Source →
Student Recruitment Strategy
SROAS and Marketing have been working over the past academic year to develop a Student Recruitment Strategy to support the Strategy 2030 vision to achieve a student population of 32,000. The external context currently presents major threats, but the challenging period created by changes to demographics will end by the early to mid-2020s, which will present opportunities, both for growth and also for increased selectivity. There is evidence to show that taking a strategic approach to student recruitment does work, and although the University has experience growth in the past, this had been unplanned. The purpose of the Strategy, in addition to meeting the overall University target for student numbers, is to ensure balanced growth through a more diverse domestic and international student community. Further work will be done to analyse competitor information about international recruitment to ensure a better understanding of where the opportunities may be. SORAS has been refreshing the University’s overseas agent network and providing more structure and direction as well as looking to develop a more coherent approach to working arrangements including in relation to information flows, commission rates and other forms of support for recruitment. And as a reminder, we know that prospective students are particularly keen to talk to academic colleagues and often don’t have access to the opportunities presented by open days. Formal recruitment missions do provide such an opportunity, but there are also options to engage with recruitment during normal travel (perhaps via counselling sessions with agents). So if you do have colleagues who are travelling and might be willing to help with recruitment, do please contact SROAS.
University Bookshop
For a number of years, the book shop in its traditional retail format has been losing money as a consequence of changing patterns of book buying and competition from online providers. We have reluctantly reached the conclusion that the level of use is no longer sufficient to justify the subsidy required. The physical bookshop will, therefore, close at the end of this academic year but there will be pop-up facilities available during the academic year and other forms of merchandise will be available via Rootes. Further details will be available in due course but students will be able to order and receive course texts and staff will still be able to buy books via the University. The aim is to retain he ability for books to be purchased but without some of the overheads associated with operating a permanent physical facility.
Update from CSAG
Ramphal Lecture Theatre (R0.21) – Work to replace the seating and instate a robust writing surface should now be complete. Social Sciences Ground Floor CTTR refurbishments – Major refurbishment to 8 teaching rooms on the ground floor of Social Sciences will be undertaken to replace and upgrade furniture, lighting, AV, heating and air handling during the summer vacation period. Student Opportunities Hub – A temporary Student Opportunities Hub would be created in the unit currently occupied by the Bookshop, to operate until completion of the Sports Centre redevelopment, when the PG Hub would relocate to the Sports Centre, and the Opportunities Hub would move to the former PG Hub space in Senate House. Hairdressing Salon (SU Social Building) -The hairdressing salon unit had been allocated to the Students’ Union for expansion of Curiositea. CTTR Study Space – The Oculus had been made available as an open access study zone for the summer exam period. This had been communicated to students and was well received. In future years, prioritisation of study space would be included in the initial timetable construction, in order to better utilise available space. Timetable Improvement Programme – The Personalised Timetable Programme was complete. Lib 1 conversion – Post completion of the Sports Centre redevelopment, Lib 1 would be converted into informal student study space with food reheating provision, subject to identifying suitable space in the vicinity for retail and/or study space provision. Library refurbishment – The RIBA Stage 2 design for the upgrade of basic infrastructure, reinvigoration and expansion of the study environment had been completed, and the project would now progress to Stage 3 design.

Supplied records →

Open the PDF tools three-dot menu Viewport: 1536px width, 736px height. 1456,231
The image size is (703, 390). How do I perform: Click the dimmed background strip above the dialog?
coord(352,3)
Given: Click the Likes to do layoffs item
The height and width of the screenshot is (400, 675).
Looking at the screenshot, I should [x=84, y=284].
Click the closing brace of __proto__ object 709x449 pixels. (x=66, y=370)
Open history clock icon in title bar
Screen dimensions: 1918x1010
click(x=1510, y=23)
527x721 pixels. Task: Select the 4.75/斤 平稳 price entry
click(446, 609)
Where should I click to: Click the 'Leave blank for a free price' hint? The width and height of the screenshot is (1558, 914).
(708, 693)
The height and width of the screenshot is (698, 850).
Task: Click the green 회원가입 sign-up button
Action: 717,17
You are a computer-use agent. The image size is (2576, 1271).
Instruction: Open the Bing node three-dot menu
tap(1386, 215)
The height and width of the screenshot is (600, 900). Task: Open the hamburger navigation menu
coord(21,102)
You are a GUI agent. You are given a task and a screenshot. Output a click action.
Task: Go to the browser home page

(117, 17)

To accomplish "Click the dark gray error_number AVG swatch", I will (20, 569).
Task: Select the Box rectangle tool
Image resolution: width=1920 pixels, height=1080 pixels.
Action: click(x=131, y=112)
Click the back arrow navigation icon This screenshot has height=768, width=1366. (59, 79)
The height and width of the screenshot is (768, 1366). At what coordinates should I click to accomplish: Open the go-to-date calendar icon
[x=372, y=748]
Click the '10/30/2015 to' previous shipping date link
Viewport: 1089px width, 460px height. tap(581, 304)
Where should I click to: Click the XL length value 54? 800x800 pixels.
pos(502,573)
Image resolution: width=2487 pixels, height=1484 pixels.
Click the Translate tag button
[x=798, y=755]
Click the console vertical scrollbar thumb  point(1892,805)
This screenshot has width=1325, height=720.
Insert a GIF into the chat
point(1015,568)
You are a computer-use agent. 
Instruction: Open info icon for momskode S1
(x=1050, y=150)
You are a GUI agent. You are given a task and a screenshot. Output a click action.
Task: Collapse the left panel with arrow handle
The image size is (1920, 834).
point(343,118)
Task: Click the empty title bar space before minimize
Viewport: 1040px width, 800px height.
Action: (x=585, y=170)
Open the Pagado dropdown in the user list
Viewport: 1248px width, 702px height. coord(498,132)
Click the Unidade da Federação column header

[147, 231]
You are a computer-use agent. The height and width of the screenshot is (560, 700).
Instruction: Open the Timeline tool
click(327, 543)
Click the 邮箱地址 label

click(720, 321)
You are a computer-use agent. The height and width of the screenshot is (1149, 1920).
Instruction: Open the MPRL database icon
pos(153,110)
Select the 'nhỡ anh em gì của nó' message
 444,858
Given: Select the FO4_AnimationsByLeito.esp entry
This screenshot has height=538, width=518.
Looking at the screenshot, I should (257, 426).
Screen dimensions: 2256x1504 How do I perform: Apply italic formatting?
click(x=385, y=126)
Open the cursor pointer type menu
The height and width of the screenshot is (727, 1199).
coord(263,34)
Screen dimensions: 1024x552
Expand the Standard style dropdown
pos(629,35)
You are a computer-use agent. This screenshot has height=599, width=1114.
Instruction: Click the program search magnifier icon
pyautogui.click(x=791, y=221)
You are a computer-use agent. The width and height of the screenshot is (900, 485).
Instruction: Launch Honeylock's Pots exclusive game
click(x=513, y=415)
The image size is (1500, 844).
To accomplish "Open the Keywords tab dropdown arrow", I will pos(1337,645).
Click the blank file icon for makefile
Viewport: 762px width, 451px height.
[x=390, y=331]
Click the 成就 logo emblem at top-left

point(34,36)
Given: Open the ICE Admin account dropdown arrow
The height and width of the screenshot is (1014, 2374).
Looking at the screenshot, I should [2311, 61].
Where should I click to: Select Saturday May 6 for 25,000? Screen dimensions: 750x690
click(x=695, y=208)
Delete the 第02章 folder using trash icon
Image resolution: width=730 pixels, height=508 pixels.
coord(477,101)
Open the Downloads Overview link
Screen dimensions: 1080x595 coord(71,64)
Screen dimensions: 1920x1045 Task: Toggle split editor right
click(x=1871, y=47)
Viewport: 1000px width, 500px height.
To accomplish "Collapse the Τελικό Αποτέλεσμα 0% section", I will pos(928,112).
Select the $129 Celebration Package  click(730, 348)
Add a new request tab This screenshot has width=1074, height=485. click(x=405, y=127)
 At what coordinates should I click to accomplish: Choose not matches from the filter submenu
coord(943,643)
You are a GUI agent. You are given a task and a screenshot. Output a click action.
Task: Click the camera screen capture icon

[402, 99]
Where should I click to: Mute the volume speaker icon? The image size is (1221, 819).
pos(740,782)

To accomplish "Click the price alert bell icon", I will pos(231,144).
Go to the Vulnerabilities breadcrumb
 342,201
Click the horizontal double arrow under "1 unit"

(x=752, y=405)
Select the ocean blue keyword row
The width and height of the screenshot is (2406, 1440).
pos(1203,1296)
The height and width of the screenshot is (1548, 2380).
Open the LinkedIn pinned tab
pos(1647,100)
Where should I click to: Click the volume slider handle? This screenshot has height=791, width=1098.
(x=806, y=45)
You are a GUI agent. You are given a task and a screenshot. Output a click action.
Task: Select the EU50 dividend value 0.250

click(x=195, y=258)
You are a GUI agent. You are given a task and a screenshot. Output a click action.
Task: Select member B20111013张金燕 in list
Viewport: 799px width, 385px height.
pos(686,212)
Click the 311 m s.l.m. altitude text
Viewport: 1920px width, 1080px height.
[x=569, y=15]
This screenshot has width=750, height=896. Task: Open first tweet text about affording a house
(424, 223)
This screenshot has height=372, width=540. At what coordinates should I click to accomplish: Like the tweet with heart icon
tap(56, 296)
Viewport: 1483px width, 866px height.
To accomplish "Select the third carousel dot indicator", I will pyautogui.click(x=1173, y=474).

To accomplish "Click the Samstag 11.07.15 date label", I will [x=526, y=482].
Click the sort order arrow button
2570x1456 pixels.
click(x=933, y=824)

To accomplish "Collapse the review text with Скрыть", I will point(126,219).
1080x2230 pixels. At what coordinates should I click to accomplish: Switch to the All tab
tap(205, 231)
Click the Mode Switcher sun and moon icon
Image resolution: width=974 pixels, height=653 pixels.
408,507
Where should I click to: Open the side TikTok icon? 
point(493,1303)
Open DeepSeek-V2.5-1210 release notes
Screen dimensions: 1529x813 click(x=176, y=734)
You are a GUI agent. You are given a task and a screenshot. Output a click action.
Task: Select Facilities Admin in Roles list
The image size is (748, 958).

Exercise details →
Continue the university update on recruitment, the bookshop and campus spaces, picking up after its last sentence.

Written answer →
Admissions and Recruitment
SROAS have started to look at forecasting numbers for confirmation and the current picture is suggesting that overall we might be around 200 below target for HEU UG before clearing and around 100 over on international students. Plans for a clearing presence are under development although it would seem that we will be looking for relatively low numbers in clearing and in selected areas only. As ever, our clearing activity will need to balance carefully between considerations of entry tariff and the needs of particular courses. For PGT programmes, applications, offers and accepts are all running ahead of last year, although it is more difficult to assess what numbers might finally look like. Finally, looking forward, the open days on Friday and Saturday are heavily over-subscribed and we are no longer taking registrations.
Work on Academic Processes
You will be aware – from earlier consultations around probation – that the academic process review group is continuing to work on a number of HR issues. In particular, we have been looking at the implications for study leave policy of the changes that were made last year to career paths and job titles and we hope to shortly provide updated guidance on study leave which will make it clear that study leave opportunities are option to staff across all career pathways. We have also been looking at probation arrangements given the current diversity in practice across R&T, T and R pathways. There are different views about the merits of 3 v 5 year probation for R&T contracts but the current model has received strong support from HoDs . We are currently looking at options for developing probation arrangements for other staff groups which will provide better support for their career development than is the case currently. I will keep you updated but we will need to engage in discussion with UCU and so the process of change will be a bit protracted.

March 13, 2019

Provost's Update #16 (March 2019)

Interview Panels
This is as much a reminder as anything else and reflects a small (but I think important) change to the guidelines on the composition of interview panels. The specific guidance (available via HR web pages) is reproduced below. As you’ll be aware both women and BME staff are significantly under-represented in our senior grades. There isn’t a single “silver bullet” that will change this situation – rather there will be a range of structural and cultural changes that we need to make. One such change is ensuring that we have diverse appointment panels. Of course, many of you do this already but I thought it helpful just to remind everyone and also to note that to avoid outing undue burdens on the smaller number of female/BME staff at professorial level, we have also introduced some flexibility into the membership (allowing an Associate Prof/Reader to join the panel) and by widening the pool of eligible staff it should be a bit easier to enhance the diversity of panels. Membership of appointment panels. For all appointments “……..this will include considerations relating to equality and diversity. The panel chair will have the right to revise the constitution of the panel should he/she believes it does not fairly represent gender and ethnicity and/or…… For Professorial Appointments Departments can nominate individuals at Associate Professor/Reader level in order to form part of the Electoral Board, however no more than one member of the Board shall be a non-professor.
Reputation Management
This is the theme for this afternoon’s ARC with HoDs meeting. There will be two presentations; colleagues from SPA will provide background on the role that reputation plays in rankings and will highlight some ideas relating to options for more active reputation management. As you will see, this has a strong focus on research reputation Colleagues in Marketing will present some findings from reputation tracking work that we have been involved with and this looks at reputation from the perspective of a range of stakeholders. I hope these two sessions will spark a discussion about how we might think about managing institutional and department reputation in the future.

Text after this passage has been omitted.